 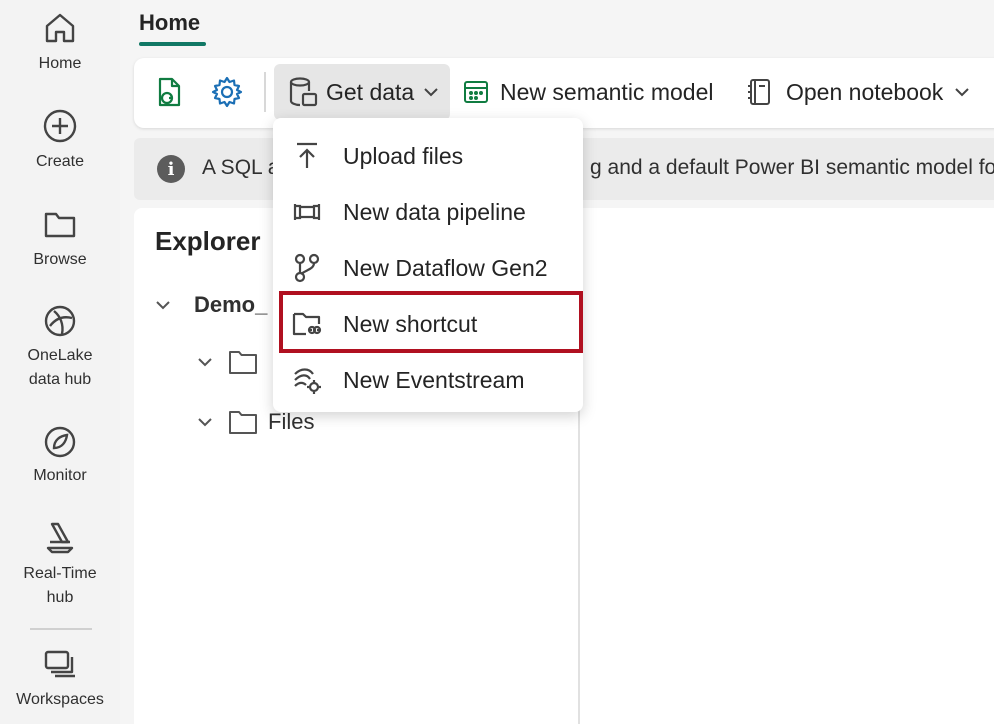 I want to click on menu-item-upload-files: Upload files, so click(x=428, y=156).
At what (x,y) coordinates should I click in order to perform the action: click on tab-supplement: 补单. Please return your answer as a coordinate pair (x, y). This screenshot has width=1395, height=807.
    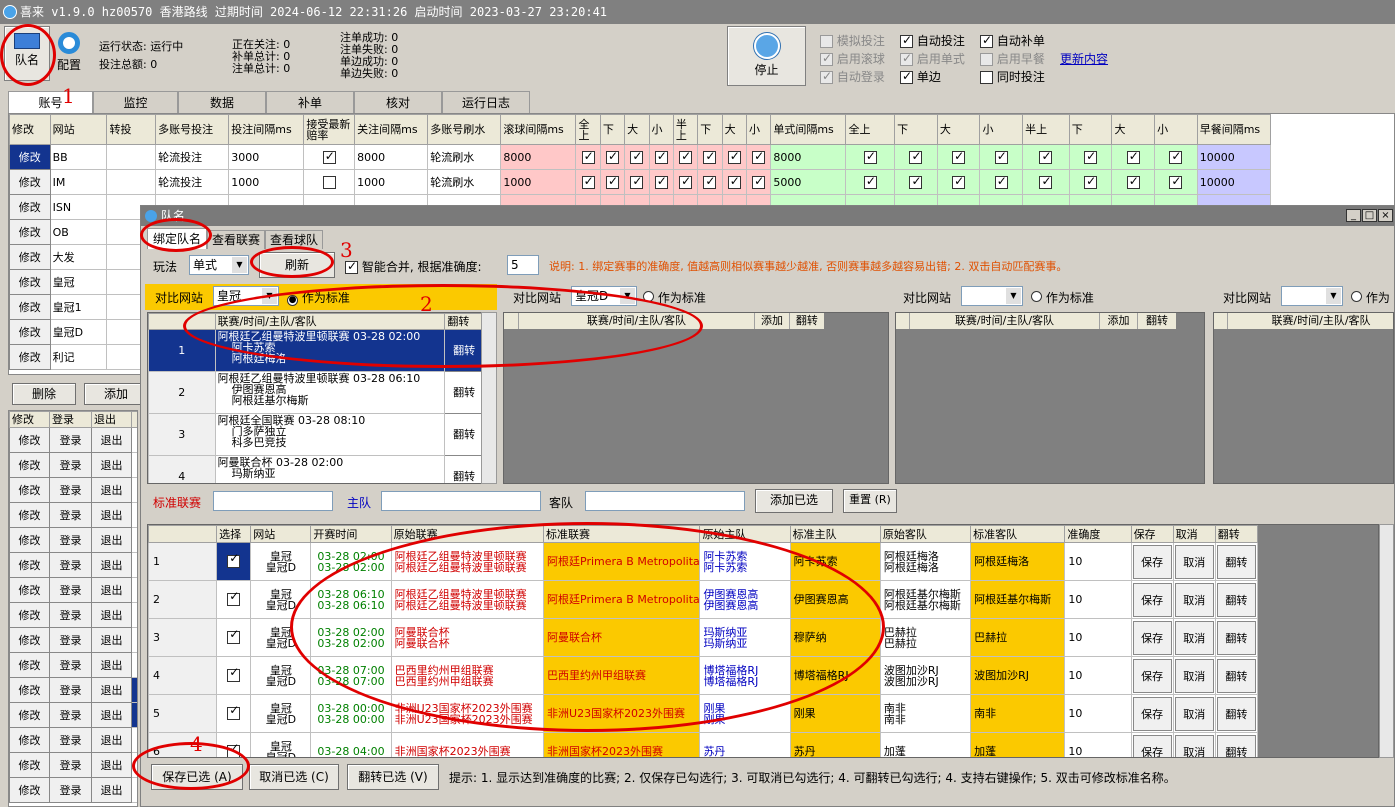
    Looking at the image, I should click on (310, 102).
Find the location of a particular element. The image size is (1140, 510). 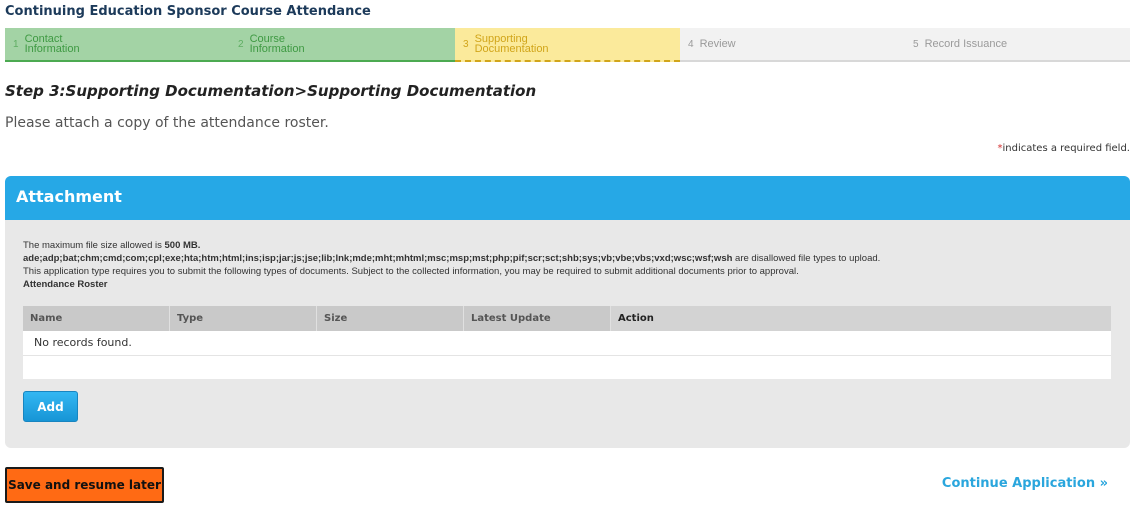

step-supporting-documentation: 3 Supporting Documentation is located at coordinates (568, 45).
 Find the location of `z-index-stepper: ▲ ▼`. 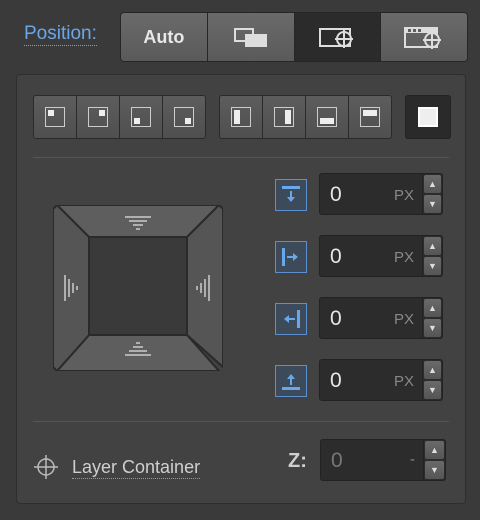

_____

Switch "location" to "position" throughout the listing and write it out again with everything else left as it is. Omit the pictures from your answer.

» Answer:
  I want to click on menu-item-upload-files: Upload files, so click(x=428, y=156).
At what (x,y) coordinates should I click in order to perform the action: click on tab-supplement: 补单. Please return your answer as a coordinate pair (x, y). This screenshot has width=1395, height=807.
    Looking at the image, I should click on (310, 102).
Find the position of a particular element. The image size is (1140, 510). 

step-supporting-documentation: 3 Supporting Documentation is located at coordinates (568, 45).
 Find the position of `z-index-stepper: ▲ ▼`. 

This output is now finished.